Saturday, 4 June 2011


This is an account of a strange conversation I had with a man about Downton Abbey, I sent it as a letter to the staff member who transfered who left, letting her know what she is missing out on.

Hello Jess,

It's not the same without you here - no one to tell silly little stories to!

Do you get werid phone calls in XXXX yet?

We had a man call up on Monday who waffled on for 20 mins about how he was 'incenced' that Downton Manner just has TOO many adds. He "normally doesn't get on the blower like this," but he was just SO angry cause he has been looking forward to watching the 'UK and US Gigantic Hit, fabulous production' for weeks. 

He also said,  "The viewing public disgracefully, they held us to contempt."

He 'didn't want to watch though with all the adds, too DISTRESSING." AND "I'll have to go find the DVD now, do you think they'll have it at JB Hi Fi," 

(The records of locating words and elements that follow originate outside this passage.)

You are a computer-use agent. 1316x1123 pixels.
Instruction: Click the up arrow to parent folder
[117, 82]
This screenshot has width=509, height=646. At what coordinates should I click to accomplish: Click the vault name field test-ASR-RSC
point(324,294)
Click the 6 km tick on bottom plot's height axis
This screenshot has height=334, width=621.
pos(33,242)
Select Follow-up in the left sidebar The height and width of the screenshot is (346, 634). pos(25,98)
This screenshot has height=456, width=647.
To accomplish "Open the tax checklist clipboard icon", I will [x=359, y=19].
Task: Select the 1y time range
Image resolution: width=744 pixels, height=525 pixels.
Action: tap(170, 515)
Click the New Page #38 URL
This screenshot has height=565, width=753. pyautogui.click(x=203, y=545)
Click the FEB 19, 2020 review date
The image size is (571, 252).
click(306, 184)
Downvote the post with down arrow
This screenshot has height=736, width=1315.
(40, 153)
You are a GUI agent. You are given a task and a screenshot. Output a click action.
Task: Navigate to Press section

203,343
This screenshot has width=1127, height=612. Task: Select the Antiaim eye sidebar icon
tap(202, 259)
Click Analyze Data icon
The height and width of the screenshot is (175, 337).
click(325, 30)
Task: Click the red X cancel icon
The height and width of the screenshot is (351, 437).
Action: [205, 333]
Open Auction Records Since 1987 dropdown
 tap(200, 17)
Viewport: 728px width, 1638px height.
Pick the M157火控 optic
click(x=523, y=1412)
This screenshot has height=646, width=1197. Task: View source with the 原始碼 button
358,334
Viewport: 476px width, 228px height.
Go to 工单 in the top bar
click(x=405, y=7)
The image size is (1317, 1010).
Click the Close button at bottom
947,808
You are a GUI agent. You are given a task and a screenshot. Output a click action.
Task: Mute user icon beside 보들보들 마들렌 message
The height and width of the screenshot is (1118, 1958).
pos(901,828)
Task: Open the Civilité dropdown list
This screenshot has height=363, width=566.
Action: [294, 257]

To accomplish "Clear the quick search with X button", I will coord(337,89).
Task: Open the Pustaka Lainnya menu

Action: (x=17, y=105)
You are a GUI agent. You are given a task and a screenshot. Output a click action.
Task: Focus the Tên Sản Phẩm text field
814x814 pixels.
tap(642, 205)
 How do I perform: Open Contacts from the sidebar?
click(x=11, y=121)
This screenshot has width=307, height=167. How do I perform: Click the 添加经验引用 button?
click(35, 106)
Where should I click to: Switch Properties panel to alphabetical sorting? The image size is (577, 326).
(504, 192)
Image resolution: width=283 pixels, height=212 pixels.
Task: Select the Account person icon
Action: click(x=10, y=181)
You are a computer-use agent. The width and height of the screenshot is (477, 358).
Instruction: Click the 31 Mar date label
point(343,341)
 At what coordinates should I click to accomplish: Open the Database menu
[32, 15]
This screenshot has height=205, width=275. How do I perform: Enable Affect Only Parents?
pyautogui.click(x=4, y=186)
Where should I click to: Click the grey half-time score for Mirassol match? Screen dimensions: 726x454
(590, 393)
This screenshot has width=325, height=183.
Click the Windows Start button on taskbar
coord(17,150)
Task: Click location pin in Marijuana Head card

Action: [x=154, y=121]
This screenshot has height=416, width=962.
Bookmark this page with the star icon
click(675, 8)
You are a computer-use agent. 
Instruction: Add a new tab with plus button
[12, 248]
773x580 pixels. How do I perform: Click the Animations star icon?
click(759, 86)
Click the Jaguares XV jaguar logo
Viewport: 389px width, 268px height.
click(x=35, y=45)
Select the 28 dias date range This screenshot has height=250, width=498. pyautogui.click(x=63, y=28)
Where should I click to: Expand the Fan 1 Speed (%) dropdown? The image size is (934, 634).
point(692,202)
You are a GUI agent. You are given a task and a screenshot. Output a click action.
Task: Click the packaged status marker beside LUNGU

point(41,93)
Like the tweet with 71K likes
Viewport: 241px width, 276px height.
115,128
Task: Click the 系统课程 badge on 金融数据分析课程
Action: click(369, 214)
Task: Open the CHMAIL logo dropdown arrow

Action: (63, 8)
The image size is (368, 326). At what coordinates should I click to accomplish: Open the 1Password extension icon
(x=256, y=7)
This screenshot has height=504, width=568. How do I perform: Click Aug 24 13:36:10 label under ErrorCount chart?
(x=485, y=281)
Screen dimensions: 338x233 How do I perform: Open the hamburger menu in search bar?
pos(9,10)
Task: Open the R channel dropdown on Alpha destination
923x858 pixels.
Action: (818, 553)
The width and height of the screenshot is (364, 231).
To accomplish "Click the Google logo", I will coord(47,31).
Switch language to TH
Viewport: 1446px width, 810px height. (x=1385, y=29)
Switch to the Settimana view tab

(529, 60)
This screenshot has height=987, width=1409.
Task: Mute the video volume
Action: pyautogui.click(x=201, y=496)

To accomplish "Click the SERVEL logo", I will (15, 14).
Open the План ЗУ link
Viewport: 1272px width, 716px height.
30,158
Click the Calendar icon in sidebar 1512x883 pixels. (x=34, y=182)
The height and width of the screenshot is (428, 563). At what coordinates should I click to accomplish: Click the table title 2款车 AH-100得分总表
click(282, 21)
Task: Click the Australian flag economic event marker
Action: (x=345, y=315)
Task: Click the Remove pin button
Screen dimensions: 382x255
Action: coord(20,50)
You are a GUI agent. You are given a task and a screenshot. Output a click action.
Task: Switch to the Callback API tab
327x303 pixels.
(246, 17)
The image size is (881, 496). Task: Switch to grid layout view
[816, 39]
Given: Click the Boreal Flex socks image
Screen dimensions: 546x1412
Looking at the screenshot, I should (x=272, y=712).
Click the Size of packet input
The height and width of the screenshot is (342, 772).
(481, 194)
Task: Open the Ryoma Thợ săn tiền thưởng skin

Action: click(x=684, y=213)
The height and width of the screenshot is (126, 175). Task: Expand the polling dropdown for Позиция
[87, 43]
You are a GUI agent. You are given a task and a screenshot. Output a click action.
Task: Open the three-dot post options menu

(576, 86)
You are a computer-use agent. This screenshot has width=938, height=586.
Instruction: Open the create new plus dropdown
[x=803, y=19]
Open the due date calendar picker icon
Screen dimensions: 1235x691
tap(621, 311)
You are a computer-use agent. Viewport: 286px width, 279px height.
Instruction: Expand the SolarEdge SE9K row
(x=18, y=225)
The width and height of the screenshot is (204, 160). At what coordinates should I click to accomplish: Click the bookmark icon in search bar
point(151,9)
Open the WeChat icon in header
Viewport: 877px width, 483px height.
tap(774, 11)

So I said, 'No...cause it's new out, do you have the internet?' He answered, "I don't have time for the silly internet so I'll have to get my nephews to help me, they're all tech savvy." 

He 'would like an apology letter for something they ruined' that he 'was really looking forward to.' as "I know how these things work, I used to be in the film and tv industry, I worked on that television program The Sullivans." 

Also, he "didn't start to like the run of adds about the woman on the diet, the woman at the gym and then the one about the women who had constipation!!!!"

So would you be happy to send it?  Here is his real address:

XXXXX %^&%*

As you can see, I wrote a fair bit of the one ended conversation down. Please don't forget about the apology card, he's really furious and 'distressed.'.